At a large firm, legal practice is unrecognizable compared to even 10-15 years
ago. Everything is electronic: filing and docketing, document
collection/scanning/OCR, legal research, document management (DMS + version
control). Everyone communicates almost exclusively via e-mail, and remote work
facilities are ubiquitous.

To the extent that technology is available that's not getting adopted, it's
because it's not good enough. Predictive coding can be very helpful, but it
also has a fixed setup and training overhead that makes it less efficient for
smaller matters. That's why arguably the biggest shift in discovery in the
last 15 years hasn't been to automating it, but outsourcing it to contract
lawyers.

In the area of research, Westlaw and Lexis still rule because of their
completeness and accuracy. If I need a copy of some statute enacted in 1873 I
can not only find it, but I can get original scans so I can verify the text is
free of OCR errors.

Moreover, things that are easy on the rest of the web are not easy when it
comes to legal (or scientific) research. PageRank, for example, works great
when everyone searching for "skiing near Tahoe" is looking for the same
popular pages. But when you're doing legal research, a lower-court case that
directly addresses your issue but isn't widely cited is much more valuable
than a highly-cited Supreme Court case that doesn't address your issue. And
computers still don't really understand either what issue you're looking for
or what issue a case is about. So ancient technology (search for this word
near that word) still rules the day.

> There are good reasons for this, as law firms tend to be cost agonistic
> (since they pass costs directly to their client)

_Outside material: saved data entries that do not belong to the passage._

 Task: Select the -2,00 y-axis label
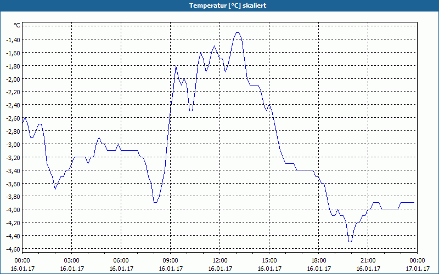(13, 79)
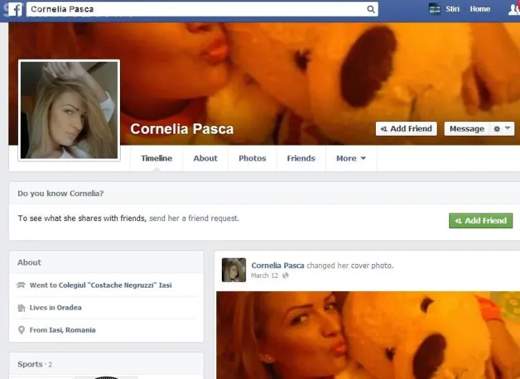This screenshot has height=379, width=520.
Task: Follow the 'send her a friend request' link
Action: click(193, 218)

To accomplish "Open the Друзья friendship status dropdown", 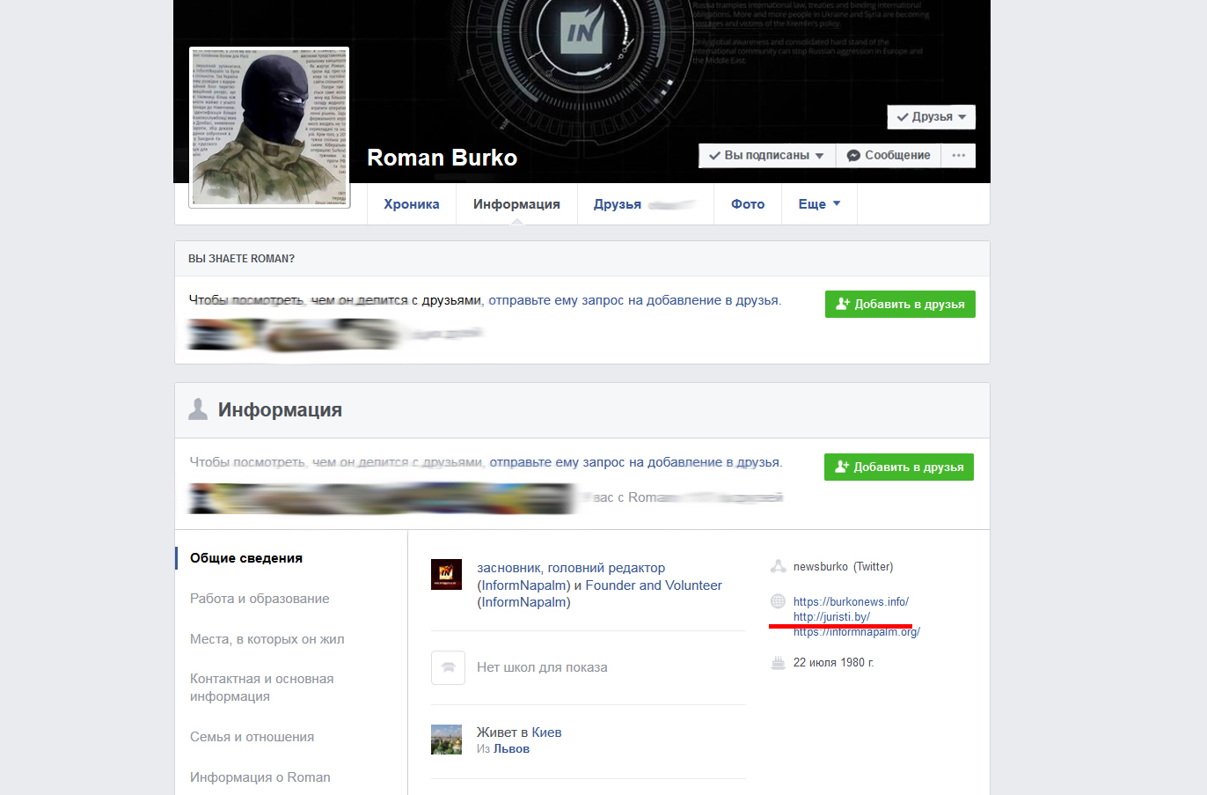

This is oft-stated, but economically fallacious. Price is a function of supply
and demand. The client cares about total cost for a particular legal service;
she doesn't care about how that cost is broken down. If the client's budget
for a matter is $300,000, every dollar that goes to costs is a dollar that
doesn't go to the law firm. This is true even if you're billing by the hour,
because in the long run, a firm will raise rates until hours x rate = client
budget.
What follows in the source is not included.